TO BE DONE: Copy out the section of the comment thread that begins at the words "I don't agree" and stops after "properly attested outputs.", substituting "headache" for "nightmare".
___ PASSAGE TO READ
Good luck with your project! I tried building a tauri app once for android just out of mere curiosity on linux and it was hell. I didn't know anything about android development but setting up the developer environment was really hard and I think I forgot everything I learnt from that but wish I had made notes or even video documenting the process

tracker1 4 hours ago | parent [-]

Fortunately/Unfortunately it wouldn't be a good experience for Phone use, maybe table as part of it will be displaying BBS-ANSI art and messages which lends itself to a larger display.

Storment33 9 hours ago | parent | prev [-]

> If your CI can do things that you can't do locally: that is a problem.

Completely agree.

> I'm a huge fan of "train as you fight", whatever build tools you have locally should be what's used in CI.

That is what I am doing, having my GitHub Actions just call the Make targets I am using locally.

> I mean, at some point you are bash calling some other language anyway.

Yes, shell scripts and or task runners(Make, Just, Task etc) are really just plumbing around calling other tools. Which is why it feels like a smell to me when you need something more.

zelphirkalt 7 hours ago | parent | prev | next [-]

I don't agree with (1), but agree with (2). I recommend just putting a Makefile in the repo and have that have CI targets, which you can then easily call from CI via a simple `make ci-test` or similar. And don't make the Makefiles overcomplicated.

Of course, if you use something else as a task runner, that works as well.

Wilder7977 6 hours ago | parent | next [-]

For certain things, makefiles are great options. For others though they are a nightmare. From a security perspective, especially if you are trying to reach SLSA level 2+, you want all the build execution to be isolated and executed in a trusted, attestable and disposable environment, following predefined steps. Having makefiles (or scripts) with logical steps within them, makes it much, much harder to have properly attested outputs.

Using makefiles mixes execution contexts between the CI pipeline and the code within the repository (that ends up containing the logic for the build), instead of using - centrally stored - external workflows that contains all the business logic for the build steps (e.g., compiler options, docker build steps etc.).

For example, how can you attest in the CI that your code is tested if the workflow only contains "make test"? You need to double check at runtime what the makefile did, but the makefile might have been modified by that time, so you need to build a chain of trust etc. Instead, in a standardized workflow, you just need to establish the ground truth (e.g., tools are installed and are at this path), and the execution cannot be modified by in-repo resources.

quotemstr 6 hours ago | parent [-]

That doesn't make any sense. Nothing about SLSA precludes using make instead of some other build tool. Either inputs to a process are hermetic and attested or they're not. Makefiles are all about executing "predefined steps".

It doesn't matter whether you run "make test" or "npm test whatever": you're trusting the code you've checked out to verify its own correctness. It can lie to you either way. You're either verifying changes or you're not.

Wilder7977 4 hours ago | parent [-]

You haven't engaged with what I wrote, of course it doesn't make sense.

The easiest and most accessible way to attest what has been done is to have all the logic of what needs to be done in a single context, a single place. A reusable workflow that is executed by hash in a trusted environment and will execute exactly those steps, for example. In this case, step A does x, and step B attests that x has been done, because the logic is immutably in a place that cannot be tampered with by whoever invokes that workflow.
______
___ DATA PROVIDED
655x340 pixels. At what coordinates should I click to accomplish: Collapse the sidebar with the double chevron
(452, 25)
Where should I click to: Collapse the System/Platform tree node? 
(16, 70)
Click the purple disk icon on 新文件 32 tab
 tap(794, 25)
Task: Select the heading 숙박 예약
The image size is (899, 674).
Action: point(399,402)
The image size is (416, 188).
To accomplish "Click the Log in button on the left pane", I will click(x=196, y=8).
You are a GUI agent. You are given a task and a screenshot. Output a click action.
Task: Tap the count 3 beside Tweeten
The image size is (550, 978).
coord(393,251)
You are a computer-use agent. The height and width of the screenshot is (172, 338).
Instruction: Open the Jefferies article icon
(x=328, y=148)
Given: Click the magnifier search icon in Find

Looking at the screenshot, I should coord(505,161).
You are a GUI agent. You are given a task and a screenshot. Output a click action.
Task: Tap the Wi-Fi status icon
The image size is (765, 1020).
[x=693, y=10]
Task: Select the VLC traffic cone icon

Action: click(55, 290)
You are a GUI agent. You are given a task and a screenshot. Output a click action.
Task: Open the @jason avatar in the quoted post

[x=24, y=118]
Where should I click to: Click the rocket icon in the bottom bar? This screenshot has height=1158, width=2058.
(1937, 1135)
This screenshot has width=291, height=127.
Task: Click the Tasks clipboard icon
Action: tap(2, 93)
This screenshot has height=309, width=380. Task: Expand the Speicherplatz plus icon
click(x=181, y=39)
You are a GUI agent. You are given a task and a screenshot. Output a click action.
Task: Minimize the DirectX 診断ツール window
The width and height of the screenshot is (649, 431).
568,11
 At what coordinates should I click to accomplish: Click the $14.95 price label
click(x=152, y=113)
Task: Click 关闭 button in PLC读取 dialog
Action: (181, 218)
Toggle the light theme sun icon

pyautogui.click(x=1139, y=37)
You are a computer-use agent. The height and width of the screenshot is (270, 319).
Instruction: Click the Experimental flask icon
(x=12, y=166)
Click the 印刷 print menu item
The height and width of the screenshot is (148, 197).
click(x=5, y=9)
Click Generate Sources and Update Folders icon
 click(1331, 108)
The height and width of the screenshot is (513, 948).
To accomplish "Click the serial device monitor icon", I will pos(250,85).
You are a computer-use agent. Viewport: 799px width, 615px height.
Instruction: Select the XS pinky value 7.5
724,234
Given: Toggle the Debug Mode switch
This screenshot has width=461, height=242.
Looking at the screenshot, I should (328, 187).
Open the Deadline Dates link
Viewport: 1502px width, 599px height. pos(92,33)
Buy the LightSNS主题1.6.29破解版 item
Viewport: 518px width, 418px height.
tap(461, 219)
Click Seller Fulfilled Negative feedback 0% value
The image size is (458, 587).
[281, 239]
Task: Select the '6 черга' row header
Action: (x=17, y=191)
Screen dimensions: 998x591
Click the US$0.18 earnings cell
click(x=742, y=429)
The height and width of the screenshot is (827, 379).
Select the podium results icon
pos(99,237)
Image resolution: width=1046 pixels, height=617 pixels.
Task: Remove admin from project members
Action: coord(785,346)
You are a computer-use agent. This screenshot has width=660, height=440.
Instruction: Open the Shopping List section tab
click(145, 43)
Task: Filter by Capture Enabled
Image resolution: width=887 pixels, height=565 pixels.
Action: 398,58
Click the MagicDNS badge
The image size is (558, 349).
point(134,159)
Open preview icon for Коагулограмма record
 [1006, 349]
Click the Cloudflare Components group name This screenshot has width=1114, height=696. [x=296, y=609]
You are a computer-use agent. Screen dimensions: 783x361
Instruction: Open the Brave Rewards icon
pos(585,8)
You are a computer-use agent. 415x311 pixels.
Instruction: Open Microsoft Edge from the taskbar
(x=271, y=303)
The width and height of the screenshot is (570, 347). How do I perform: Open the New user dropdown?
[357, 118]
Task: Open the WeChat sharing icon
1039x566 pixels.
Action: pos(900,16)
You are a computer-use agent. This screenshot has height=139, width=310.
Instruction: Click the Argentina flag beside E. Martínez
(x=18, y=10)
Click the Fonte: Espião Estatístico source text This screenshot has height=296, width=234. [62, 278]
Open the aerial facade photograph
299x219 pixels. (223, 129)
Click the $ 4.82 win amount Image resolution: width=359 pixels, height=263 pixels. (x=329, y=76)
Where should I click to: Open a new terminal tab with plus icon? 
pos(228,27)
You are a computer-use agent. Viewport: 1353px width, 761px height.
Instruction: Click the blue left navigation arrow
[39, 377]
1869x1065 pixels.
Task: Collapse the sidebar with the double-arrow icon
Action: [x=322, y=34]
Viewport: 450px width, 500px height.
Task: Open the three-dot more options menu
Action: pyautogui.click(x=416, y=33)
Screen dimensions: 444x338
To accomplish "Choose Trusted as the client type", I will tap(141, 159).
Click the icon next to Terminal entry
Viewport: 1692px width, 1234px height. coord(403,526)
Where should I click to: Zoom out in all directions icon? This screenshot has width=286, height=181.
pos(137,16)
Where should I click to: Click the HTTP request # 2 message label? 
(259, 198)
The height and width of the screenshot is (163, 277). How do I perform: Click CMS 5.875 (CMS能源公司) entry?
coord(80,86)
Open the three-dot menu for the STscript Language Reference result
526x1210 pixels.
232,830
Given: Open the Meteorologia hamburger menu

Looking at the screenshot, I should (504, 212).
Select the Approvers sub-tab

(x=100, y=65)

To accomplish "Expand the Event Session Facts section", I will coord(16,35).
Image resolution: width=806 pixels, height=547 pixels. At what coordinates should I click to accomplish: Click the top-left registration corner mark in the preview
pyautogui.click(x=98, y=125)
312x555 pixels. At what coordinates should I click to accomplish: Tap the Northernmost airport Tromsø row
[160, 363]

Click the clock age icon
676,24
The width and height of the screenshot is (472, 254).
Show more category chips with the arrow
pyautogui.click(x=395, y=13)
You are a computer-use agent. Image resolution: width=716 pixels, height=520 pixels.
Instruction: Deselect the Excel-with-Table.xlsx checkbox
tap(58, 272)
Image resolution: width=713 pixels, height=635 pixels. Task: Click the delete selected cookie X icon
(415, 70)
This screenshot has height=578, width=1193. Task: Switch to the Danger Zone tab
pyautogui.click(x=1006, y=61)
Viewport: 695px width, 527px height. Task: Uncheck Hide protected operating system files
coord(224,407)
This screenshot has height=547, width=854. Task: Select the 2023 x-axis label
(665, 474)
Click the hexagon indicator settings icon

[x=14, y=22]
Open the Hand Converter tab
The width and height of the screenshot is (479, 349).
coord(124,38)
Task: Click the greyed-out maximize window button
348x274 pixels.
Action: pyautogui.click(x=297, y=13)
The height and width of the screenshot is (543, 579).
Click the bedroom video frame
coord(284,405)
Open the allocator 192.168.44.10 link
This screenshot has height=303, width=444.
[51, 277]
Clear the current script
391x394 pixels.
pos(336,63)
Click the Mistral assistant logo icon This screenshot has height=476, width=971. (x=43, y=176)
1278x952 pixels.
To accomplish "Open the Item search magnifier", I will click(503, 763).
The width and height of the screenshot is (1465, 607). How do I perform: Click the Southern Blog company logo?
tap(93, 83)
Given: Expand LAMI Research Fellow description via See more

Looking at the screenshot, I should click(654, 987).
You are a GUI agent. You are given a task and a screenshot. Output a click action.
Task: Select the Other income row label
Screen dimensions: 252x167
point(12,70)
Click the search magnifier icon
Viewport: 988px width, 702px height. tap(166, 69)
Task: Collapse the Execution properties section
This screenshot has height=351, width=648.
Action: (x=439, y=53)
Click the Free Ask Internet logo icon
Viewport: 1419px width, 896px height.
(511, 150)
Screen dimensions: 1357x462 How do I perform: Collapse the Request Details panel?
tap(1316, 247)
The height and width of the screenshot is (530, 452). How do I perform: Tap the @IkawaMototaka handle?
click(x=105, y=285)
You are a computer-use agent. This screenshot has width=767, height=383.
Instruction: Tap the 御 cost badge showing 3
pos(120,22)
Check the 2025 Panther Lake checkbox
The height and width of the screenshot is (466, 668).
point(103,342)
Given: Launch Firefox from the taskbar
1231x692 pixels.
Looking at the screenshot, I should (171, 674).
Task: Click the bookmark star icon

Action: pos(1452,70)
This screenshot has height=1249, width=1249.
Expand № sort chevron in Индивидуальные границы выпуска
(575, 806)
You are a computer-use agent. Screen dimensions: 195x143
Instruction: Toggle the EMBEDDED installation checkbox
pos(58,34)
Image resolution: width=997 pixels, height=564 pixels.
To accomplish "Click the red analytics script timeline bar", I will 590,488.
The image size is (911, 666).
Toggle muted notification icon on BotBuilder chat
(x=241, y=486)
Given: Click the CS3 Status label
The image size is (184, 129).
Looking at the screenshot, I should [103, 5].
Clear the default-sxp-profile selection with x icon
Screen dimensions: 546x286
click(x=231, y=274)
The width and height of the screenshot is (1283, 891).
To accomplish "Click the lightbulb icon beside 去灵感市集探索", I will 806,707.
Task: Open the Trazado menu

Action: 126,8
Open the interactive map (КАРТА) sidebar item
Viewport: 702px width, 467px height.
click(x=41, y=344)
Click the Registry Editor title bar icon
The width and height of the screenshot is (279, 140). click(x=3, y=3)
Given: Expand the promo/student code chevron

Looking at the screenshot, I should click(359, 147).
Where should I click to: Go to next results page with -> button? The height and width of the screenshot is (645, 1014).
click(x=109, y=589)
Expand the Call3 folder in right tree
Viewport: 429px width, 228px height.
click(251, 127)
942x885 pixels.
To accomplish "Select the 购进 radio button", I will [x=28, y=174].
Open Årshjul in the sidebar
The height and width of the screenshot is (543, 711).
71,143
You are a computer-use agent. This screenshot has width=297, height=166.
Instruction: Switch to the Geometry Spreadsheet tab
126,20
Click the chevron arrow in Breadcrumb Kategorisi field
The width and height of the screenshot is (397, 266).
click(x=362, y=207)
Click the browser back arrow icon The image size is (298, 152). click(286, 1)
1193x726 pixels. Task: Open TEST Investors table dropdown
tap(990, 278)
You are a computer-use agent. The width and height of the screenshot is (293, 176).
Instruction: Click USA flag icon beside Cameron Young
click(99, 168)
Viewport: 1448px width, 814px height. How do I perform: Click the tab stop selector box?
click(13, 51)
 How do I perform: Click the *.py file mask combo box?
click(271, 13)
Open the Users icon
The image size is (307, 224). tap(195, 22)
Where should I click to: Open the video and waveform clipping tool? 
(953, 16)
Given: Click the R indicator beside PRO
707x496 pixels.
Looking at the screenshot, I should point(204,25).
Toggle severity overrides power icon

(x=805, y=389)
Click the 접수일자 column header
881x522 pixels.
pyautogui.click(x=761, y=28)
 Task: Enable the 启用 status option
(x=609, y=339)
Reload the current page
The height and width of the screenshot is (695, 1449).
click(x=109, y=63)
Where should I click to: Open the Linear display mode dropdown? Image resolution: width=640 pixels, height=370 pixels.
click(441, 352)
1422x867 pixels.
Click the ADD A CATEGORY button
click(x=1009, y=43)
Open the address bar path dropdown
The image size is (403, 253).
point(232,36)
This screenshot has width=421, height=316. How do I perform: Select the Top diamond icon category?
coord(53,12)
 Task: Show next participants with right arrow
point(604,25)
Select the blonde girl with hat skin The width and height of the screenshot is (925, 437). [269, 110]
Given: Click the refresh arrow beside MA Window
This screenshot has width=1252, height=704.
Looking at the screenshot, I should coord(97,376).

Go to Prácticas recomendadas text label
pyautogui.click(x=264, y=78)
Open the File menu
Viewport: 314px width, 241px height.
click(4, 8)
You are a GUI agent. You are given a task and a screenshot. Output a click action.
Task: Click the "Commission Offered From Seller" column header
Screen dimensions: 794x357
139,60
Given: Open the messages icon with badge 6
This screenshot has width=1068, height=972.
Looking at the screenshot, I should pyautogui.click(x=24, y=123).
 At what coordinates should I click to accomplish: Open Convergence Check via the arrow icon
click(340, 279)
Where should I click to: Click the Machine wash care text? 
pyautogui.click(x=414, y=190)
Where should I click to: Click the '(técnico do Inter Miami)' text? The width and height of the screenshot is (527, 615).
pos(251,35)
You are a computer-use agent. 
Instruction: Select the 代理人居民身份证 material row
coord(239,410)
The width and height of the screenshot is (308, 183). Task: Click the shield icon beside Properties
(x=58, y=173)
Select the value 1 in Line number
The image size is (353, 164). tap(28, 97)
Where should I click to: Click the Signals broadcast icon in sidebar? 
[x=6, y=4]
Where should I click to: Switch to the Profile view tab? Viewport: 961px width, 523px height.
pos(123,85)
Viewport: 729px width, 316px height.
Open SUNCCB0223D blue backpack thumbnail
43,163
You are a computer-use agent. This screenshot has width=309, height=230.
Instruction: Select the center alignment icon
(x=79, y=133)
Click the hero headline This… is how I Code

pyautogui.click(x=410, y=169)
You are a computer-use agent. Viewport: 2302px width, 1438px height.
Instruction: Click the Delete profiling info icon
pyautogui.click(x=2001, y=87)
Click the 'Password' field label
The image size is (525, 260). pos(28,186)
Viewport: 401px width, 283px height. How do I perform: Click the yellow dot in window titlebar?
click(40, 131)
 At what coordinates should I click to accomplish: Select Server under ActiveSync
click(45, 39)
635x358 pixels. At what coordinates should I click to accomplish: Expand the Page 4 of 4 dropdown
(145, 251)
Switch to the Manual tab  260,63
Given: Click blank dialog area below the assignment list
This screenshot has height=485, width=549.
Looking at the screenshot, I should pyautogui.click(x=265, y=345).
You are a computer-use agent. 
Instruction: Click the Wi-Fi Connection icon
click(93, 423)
______
RIGHT ANSWER:
I don't agree with (1), but agree with (2). I recommend just putting a Makefile in the repo and have that have CI targets, which you can then easily call from CI via a simple `make ci-test` or similar. And don't make the Makefiles overcomplicated.

Of course, if you use something else as a task runner, that works as well.

Wilder7977 6 hours ago | parent | next [-]

For certain things, makefiles are great options. For others though they are a headache. From a security perspective, especially if you are trying to reach SLSA level 2+, you want all the build execution to be isolated and executed in a trusted, attestable and disposable environment, following predefined steps. Having makefiles (or scripts) with logical steps within them, makes it much, much harder to have properly attested outputs.